_Data to use_

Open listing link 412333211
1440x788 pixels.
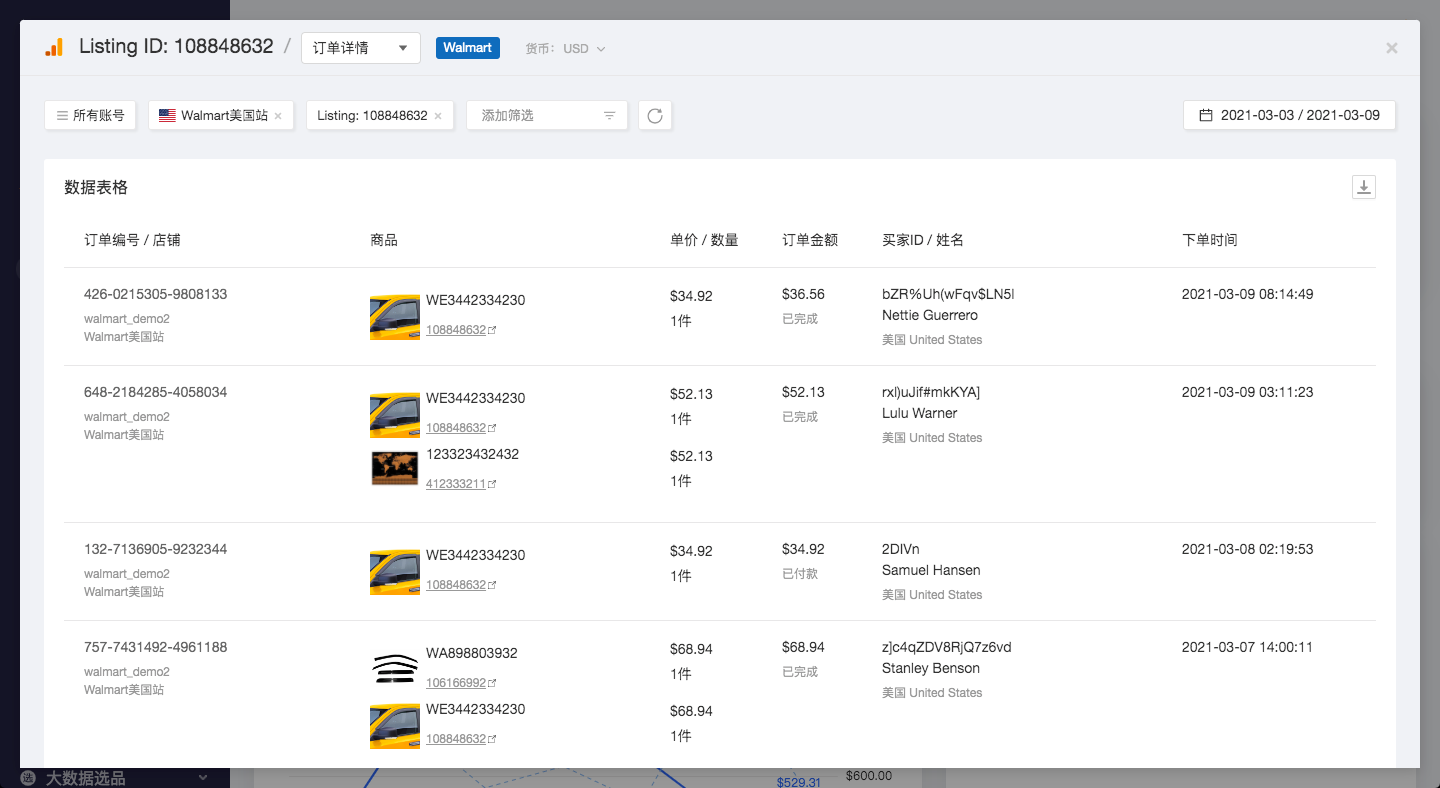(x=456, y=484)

==

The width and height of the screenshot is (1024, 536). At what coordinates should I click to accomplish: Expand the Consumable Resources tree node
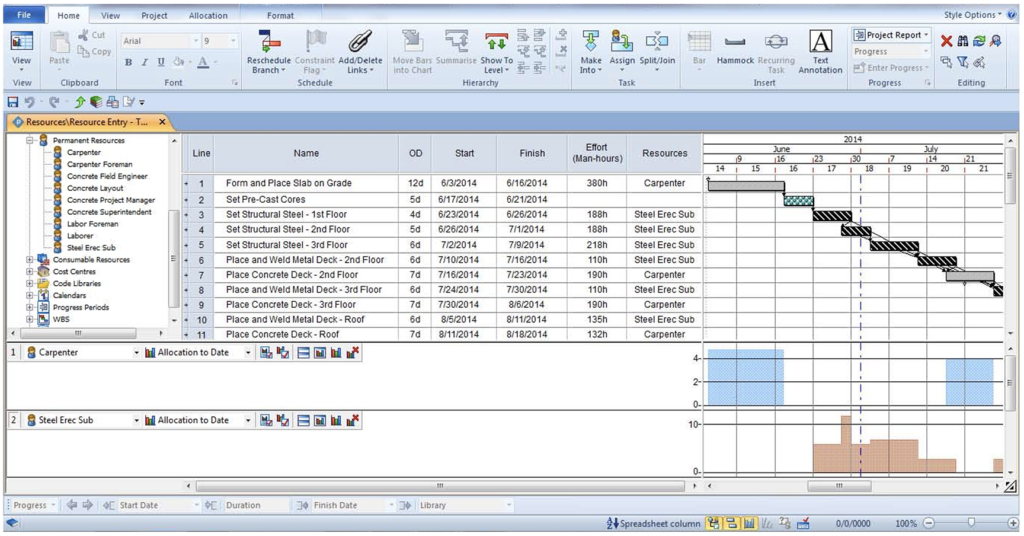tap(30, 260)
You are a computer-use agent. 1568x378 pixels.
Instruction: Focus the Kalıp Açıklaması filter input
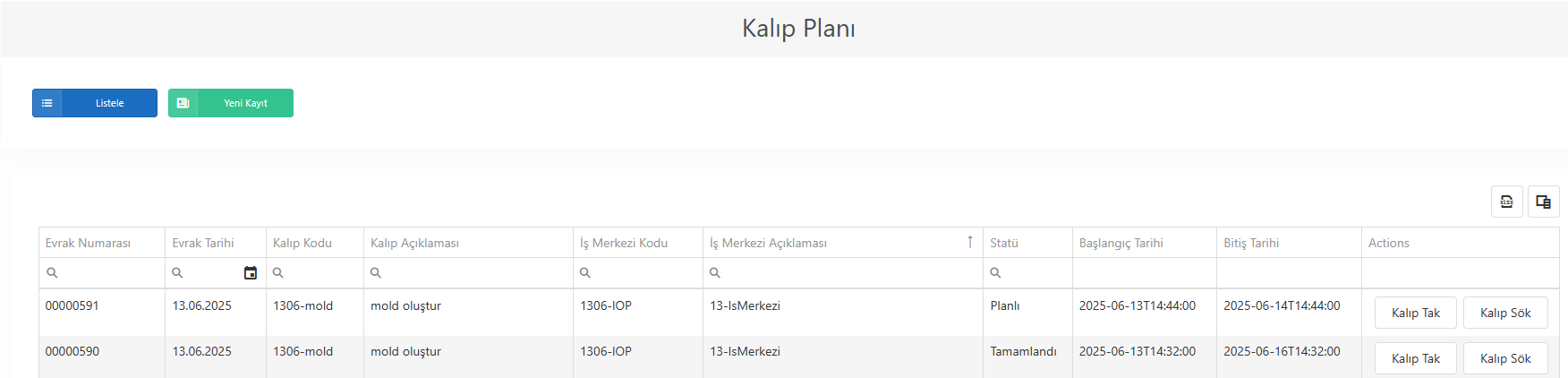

_Work to be completed_
Once the line with "The width and" is found in the data above, reproduce it and each line after it exactly, through the line with "Instruction: Focus the". Omit the pictures.

_Exercise solution_
The width and height of the screenshot is (1024, 536). At what coordinates should I click to accomplish: Expand the Consumable Resources tree node
tap(30, 260)
You are a computer-use agent. 1568x378 pixels.
Instruction: Focus the Kalıp Açıklaması filter input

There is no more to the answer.